Earth vs. the Spider (1958) Review
This sounds like the most epic and terrifying killer animal film of the 1950’s with a title like that, doesn’t it? It’s not just a few people battling a giant spider, it’s the entire planet! And one poster sports these teasers: “Bullets…won’t kill it!” Flames…can’t burn it! Nothing…can stop it!” Well, okay, maybe the poster and title lied a bit. And after the success of The Fly earlier that same year, the title was shorted to just The Spider.
In the opening credits a name jumped out at me: Bert I. Gordon. Oh no, I thought, here we go with a shit show. Bert I. Gordon is known for specializing in cheap giant monster films that rely on crappy rear projection effects to make regular-sized animals appear as massive beasts. I observed the less-than-convincing method in The Food of the Gods and Empire of the Ants, and expected Earth vs. the Spider to be just as bad as those films. Luckily, it’s not. It has some merit, despite using the same technique as the aforementioned films, but with it being in black and white, it doesn’t look quite as bad. I only caught one moment where the spider’s body faded into the background.
The story begins with a guy driving home late at night with a birthday gift for his daughter Carol, and a length of web stretched across the road causes him to crash his car. Carol and her boyfriend Mike search for him later the next day and end up in a cave, where they find human skeletons and fall into the web of a giant tarantula. The web is very clearly just made of rope, and the spider announces its arrival with a shrill cry, which in reality is a warped woman’s scream, and it isn’t scary or funny, just bizarre and completely inappropriate.

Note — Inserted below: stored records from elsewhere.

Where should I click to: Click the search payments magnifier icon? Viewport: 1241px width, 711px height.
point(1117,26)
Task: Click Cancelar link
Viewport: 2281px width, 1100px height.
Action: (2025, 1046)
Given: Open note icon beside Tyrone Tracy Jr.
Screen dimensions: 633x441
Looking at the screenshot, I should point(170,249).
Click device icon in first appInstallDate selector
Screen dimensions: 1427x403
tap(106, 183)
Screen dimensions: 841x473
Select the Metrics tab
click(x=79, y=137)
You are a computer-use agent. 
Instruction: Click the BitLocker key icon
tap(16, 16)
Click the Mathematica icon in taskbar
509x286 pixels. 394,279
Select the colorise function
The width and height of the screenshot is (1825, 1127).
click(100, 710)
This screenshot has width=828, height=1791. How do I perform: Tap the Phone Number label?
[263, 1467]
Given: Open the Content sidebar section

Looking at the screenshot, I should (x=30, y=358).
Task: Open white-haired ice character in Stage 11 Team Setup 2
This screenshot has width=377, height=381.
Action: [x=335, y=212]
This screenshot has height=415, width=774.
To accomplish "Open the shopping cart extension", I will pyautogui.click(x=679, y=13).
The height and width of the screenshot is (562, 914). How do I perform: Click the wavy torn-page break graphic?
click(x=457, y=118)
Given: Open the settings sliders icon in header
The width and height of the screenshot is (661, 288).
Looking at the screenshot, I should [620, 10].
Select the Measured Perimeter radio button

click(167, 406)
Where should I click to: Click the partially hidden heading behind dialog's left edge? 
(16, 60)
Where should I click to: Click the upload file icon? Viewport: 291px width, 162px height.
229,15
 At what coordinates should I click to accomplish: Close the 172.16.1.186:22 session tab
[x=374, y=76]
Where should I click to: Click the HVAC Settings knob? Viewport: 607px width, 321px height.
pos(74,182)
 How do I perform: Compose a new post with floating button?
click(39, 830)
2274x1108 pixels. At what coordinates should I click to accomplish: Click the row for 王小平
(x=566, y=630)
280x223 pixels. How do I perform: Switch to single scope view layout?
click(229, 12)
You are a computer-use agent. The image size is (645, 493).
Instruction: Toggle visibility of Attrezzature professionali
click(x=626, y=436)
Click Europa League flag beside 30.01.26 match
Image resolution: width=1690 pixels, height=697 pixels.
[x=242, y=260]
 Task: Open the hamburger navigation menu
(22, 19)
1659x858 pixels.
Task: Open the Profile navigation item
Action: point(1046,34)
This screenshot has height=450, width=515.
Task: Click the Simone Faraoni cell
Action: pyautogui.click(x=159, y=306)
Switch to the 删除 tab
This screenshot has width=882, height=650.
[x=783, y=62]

The cops come to check out the cave after Carol and Mike tell them about what they found, and they find her father, who is nothing but a corpse drained of all his bodily fluids. Surprisingly, they kill the spider early on, and I expected it to come back to life right away, but they actually put it on display in the gymnasium of the small town’s school and it remains “dead” for so long I almost wondered if they were going to have a second giant spider occupy the rest of the film. I guess the spider was just taking a really long nap, because it eventually wakes up and smashes its way out of the gym.
The middle of the film features all the mayhem caused by the spider attacking, but unfortunately the final act is pretty boring. The focus is just on the teens stuck in the cave again with the spider and the townspeople trying to trap it in the cave, then when they do so they realize the teens are now trapped in there with it, too, and they have to get back in to get them out before the spider gets them. It sounds more dramatic than it actually is. In the final moments when they kill the spider it calls back to an early scene with the teens in science class learning about electric currents, so the climax doesn’t feel completely worthless.
Earth vs. the Spider is definitely the best killer animal film from Bert I. Gordon, but if I’m being honest, it’s a far cry from some of the best giant spider movies I’ve seen—and it’s not a big surprise to find that’s the case. Still, it’s a fun showcase for one of Hollywood’s earliest attempts to pit humans against the massive eight-legged monstrosities.